Convencidas que mudaram para um país tropical, é vê-las a abrir as pétalas
delicadas ao sol matinal.
A verdade é que o frio parece estar em greve este ano. Lisboa continua
solarenga e pouco vestida. De tal maneira que o homem das castanhas do Chiado
parece que chegou antes do tempo. A temporada das fotos de praia nas redes
sociais ainda não encerrou e no primeiro dia de Novembro, o dos santos todos,
os cemitérios estavam cheios de gente de guarda-chuva aberto para não apanharem
uma insolação.
Todos os anos, quando o Outono entra oficialmente nas nossas vidas,
ficamos espantados por estar ainda tanto sol e calor. Esquecidos do ano
anterior em que fomos à praia no 5 de Outubro, criticamos o aquecimento global
sentados na esplanada à beira do Tejo a beber uma imperial fresquinha que está
uma canícula que não é nada normal para esta altura. Porém este ano há uma
legítima razão para alvoroço sobre a meteorologia. Se até aqui as conversas
sobre o tempo serviam para preencher espaços de encontros pouco íntimos, agora
são motivos de telefonemas para as nossas mães.

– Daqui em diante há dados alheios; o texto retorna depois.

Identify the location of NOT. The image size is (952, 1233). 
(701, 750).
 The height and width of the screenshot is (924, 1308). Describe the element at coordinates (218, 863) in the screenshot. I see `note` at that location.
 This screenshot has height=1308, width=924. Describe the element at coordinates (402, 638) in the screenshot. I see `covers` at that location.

E é tão bom andar pelas ruas de Lisboa sem agasalhos. Sair de manhã e
ter a coragem de não levar um casaco dependurado no braço. Ver o sol a afagar
os prédios pombalinos e deixá-lo animar os nossos termostatos emocionais que já
estavam preparadinhos para a época melancólica do cair da folha. Perguntar aos
estrangeiros quantos graus estão na terra deles e fazer um sorriso
condescendente. Por este andar no Verão de São Martinho a Protecção Civil vai
decretar alerta vermelho por ondas de calor na capital.
Por estes motivos, declaro o Outono de 2016, o melhor Outono de sempre.

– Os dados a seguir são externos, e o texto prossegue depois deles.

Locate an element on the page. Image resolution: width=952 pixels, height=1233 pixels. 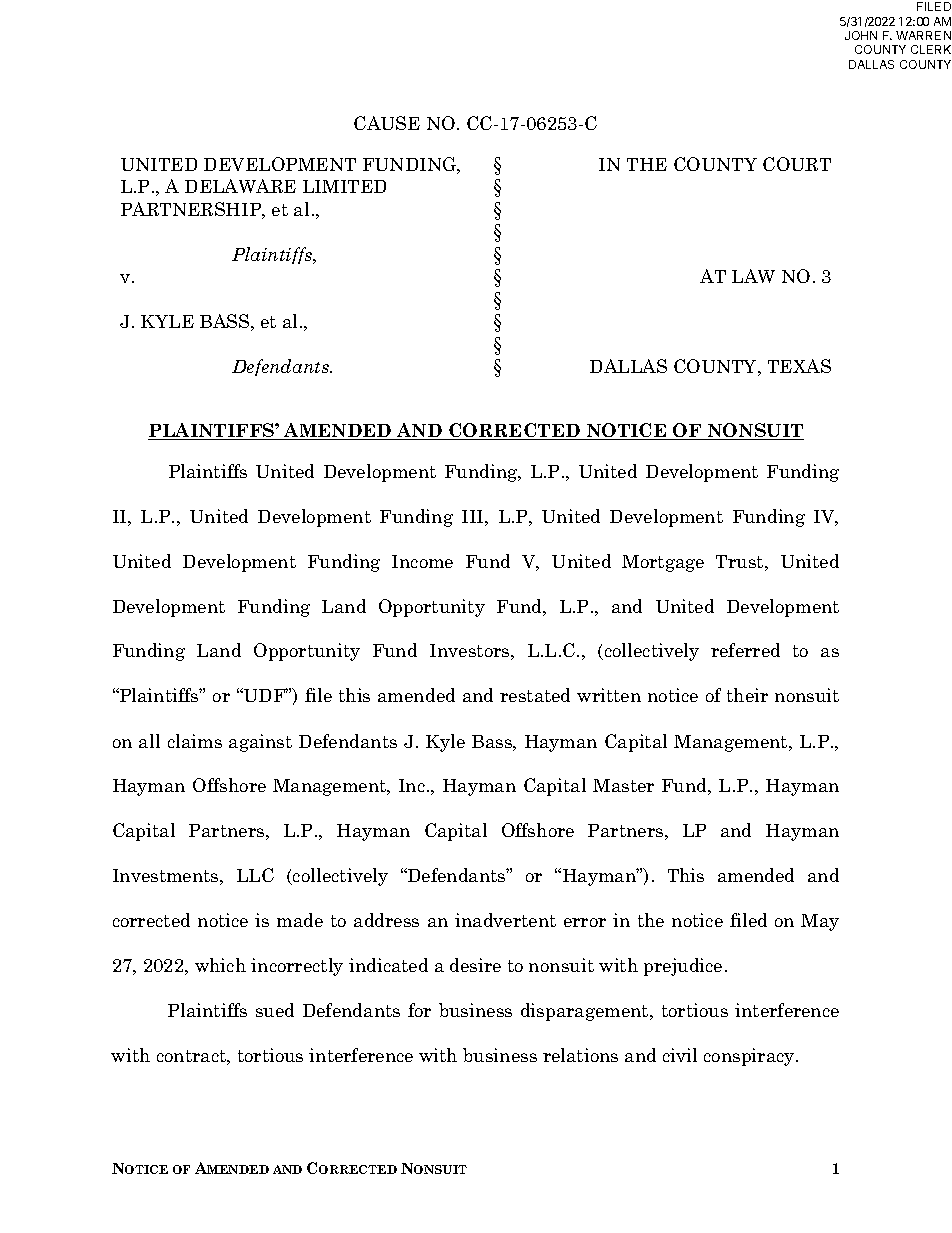
JOHN is located at coordinates (861, 35).
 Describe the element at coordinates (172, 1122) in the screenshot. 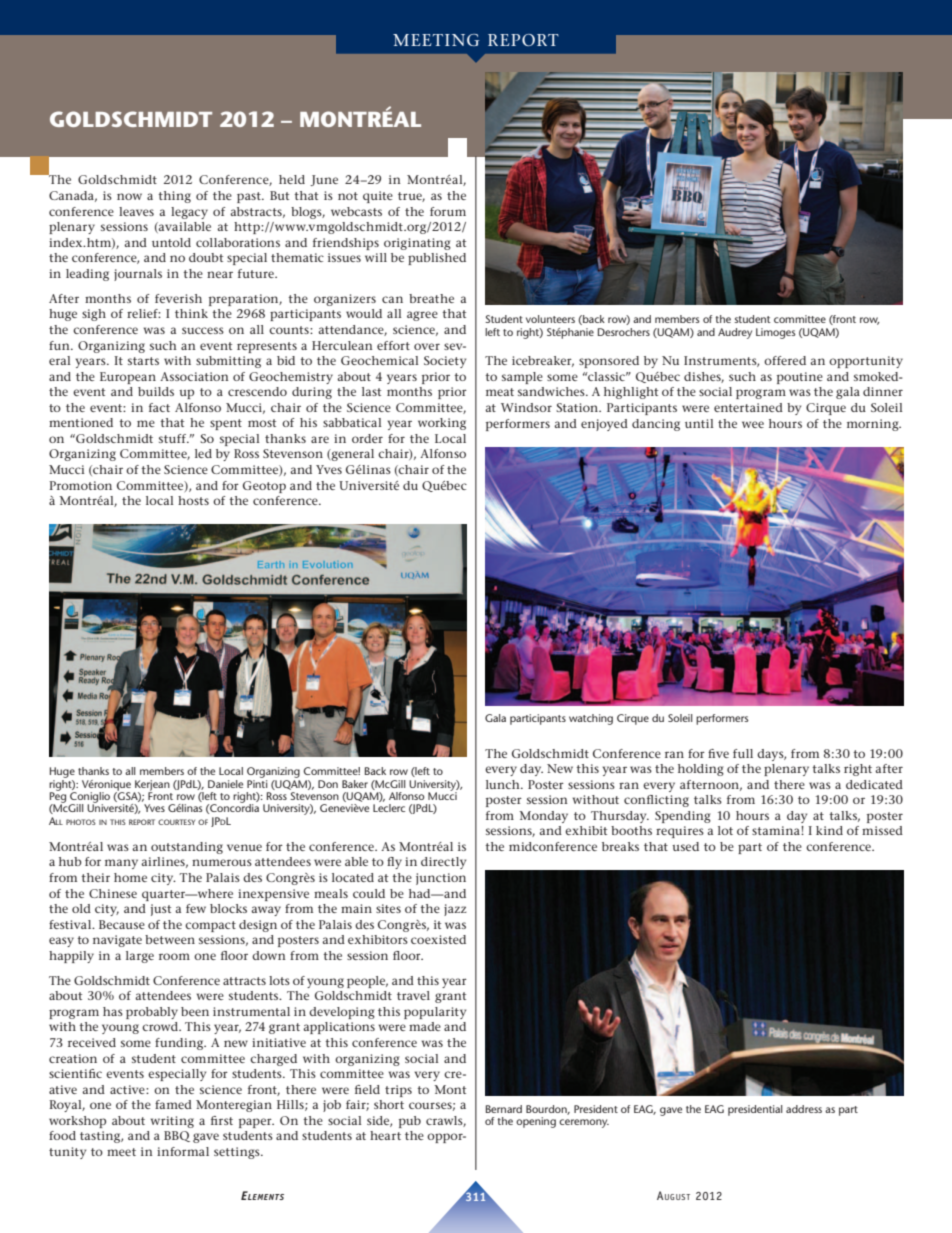

I see `writing` at that location.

O ano em que as galochas vão deixar de estar na moda, as sarjetas não vão
entupir, a água não vai inundar a Baixa e chegaremos ao Natal bronzeados. Ou talvez
esteja a exagerar.
Por outro lado declaro o Outono de 2016 o pior Outono de sempre. Onde
andarão a tombar as folhas ocres? Quando poderei começar a deixar entrar a
saudade do Verão dentro da minha corrente sanguínea? Preciso de molhar os
sapatos numa poça de água, de usar a manta do sofá, de aquecer as mãos com um
cartucho de castanhas e que o vento me torça as varetas do guarda-chuva.

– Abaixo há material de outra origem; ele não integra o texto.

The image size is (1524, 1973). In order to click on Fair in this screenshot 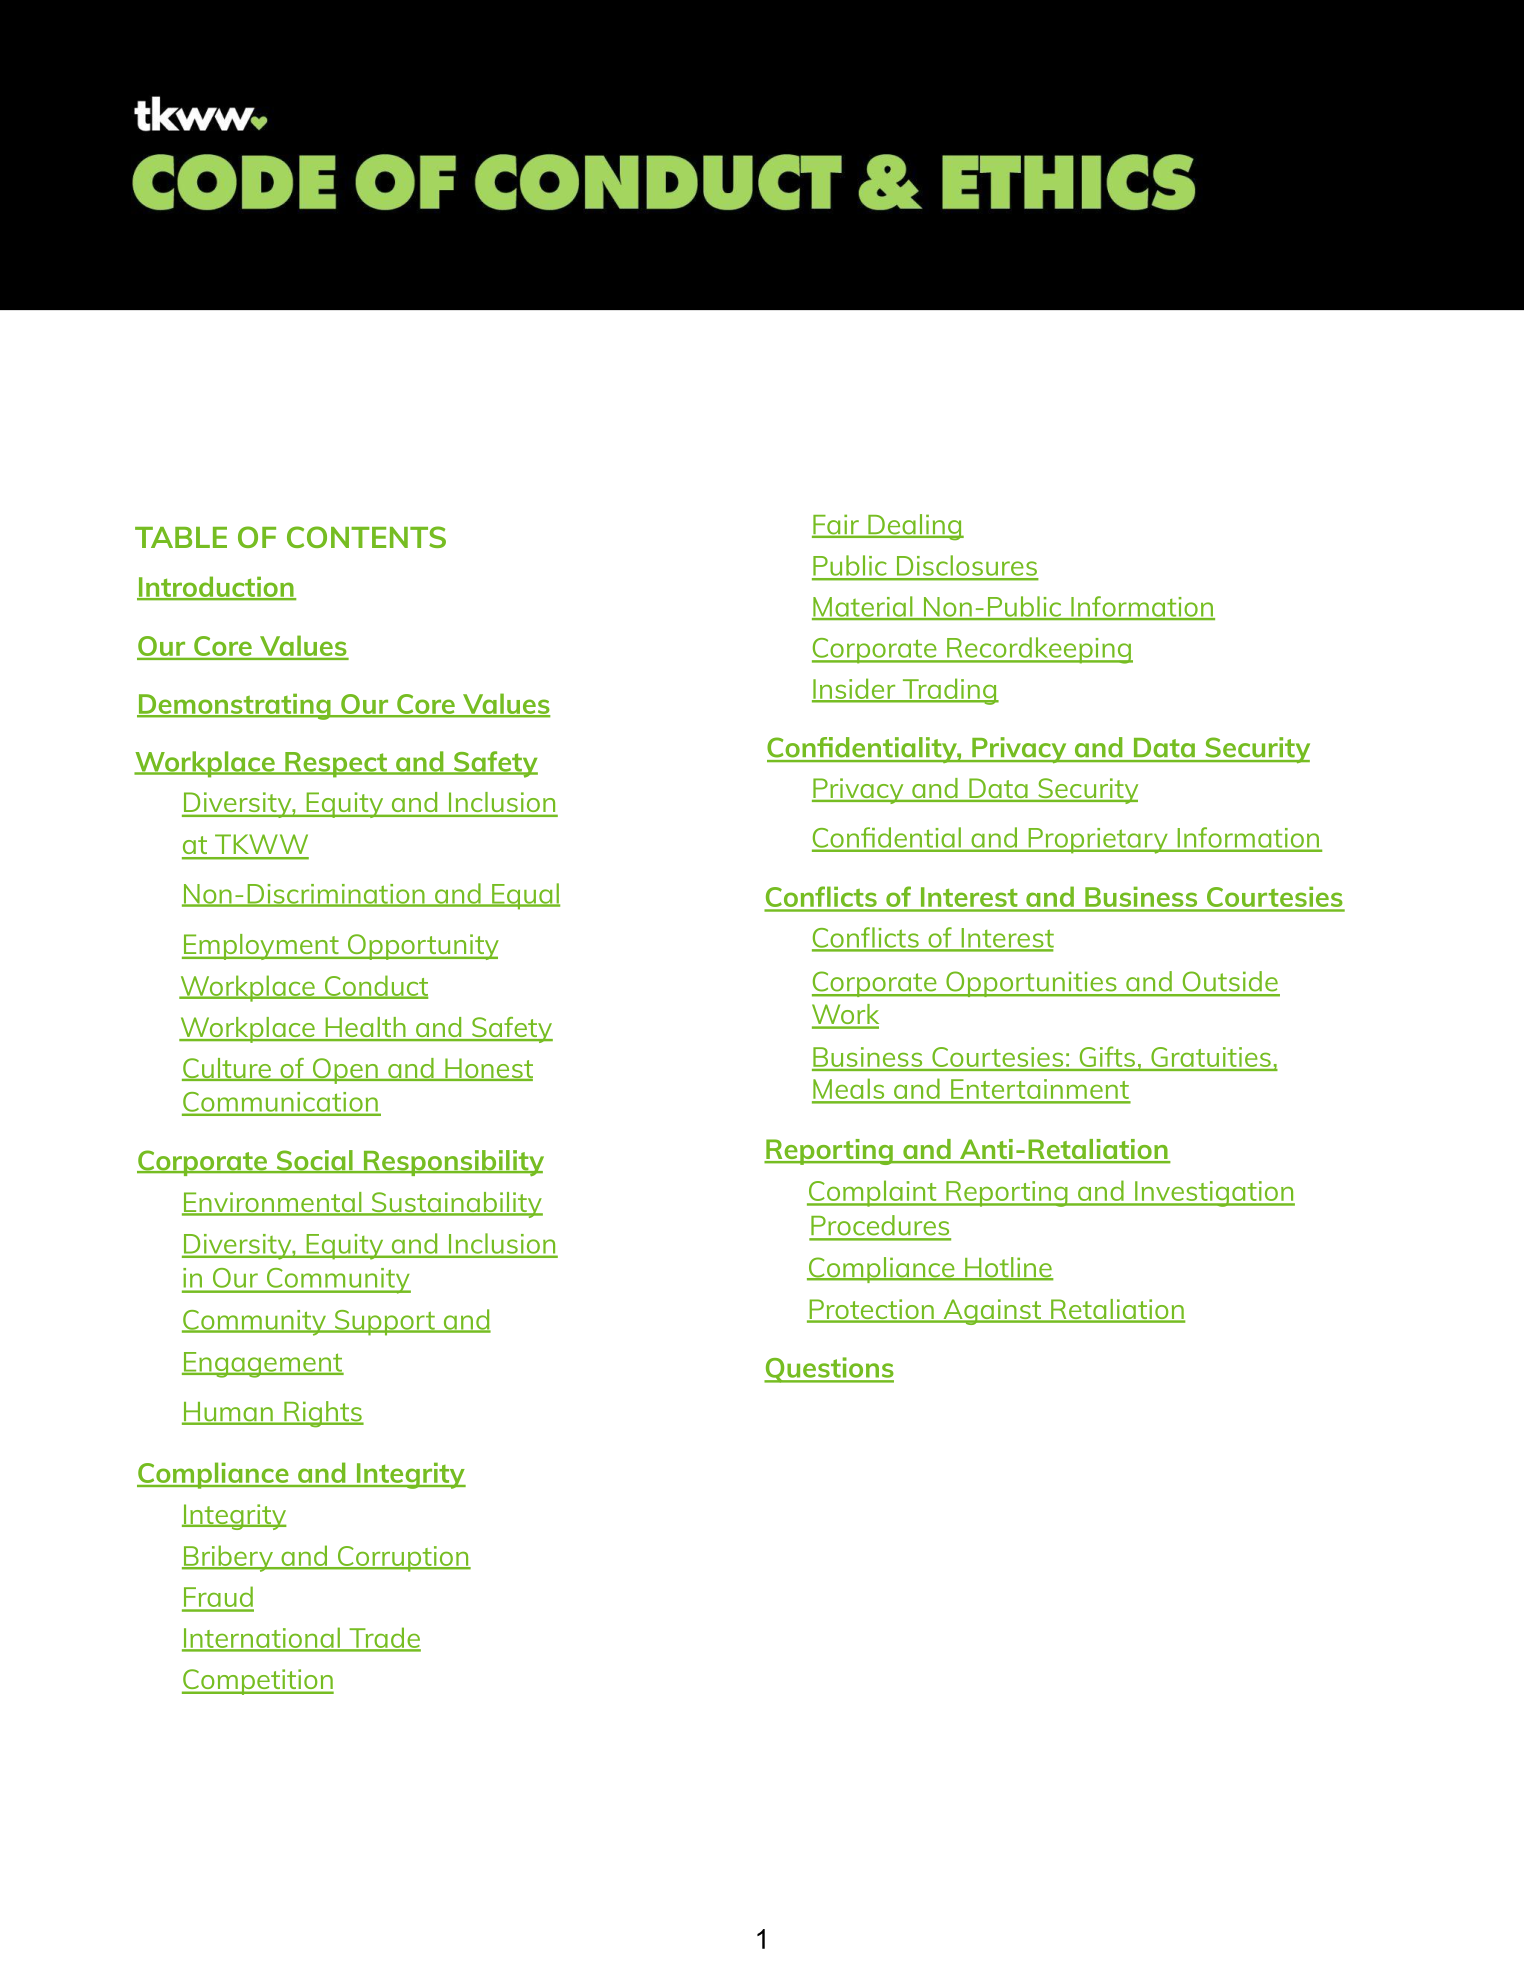, I will do `click(836, 525)`.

Por muito que me agrade o clima ameno, se for para continuar, em breve
sofrerei de nostalgias de céus cinzentos sobre o Arco da Rua Augusta, de chuvas
miudinhas no Tejo e de vento fresco na cara. Que a Lisboa do Outono também é
bonita. Ganha a inquietação da tristeza com que se escrevem poemas. O que me dá
a convicção de que foi nesta altura do ano que inventaram a palavra saudade.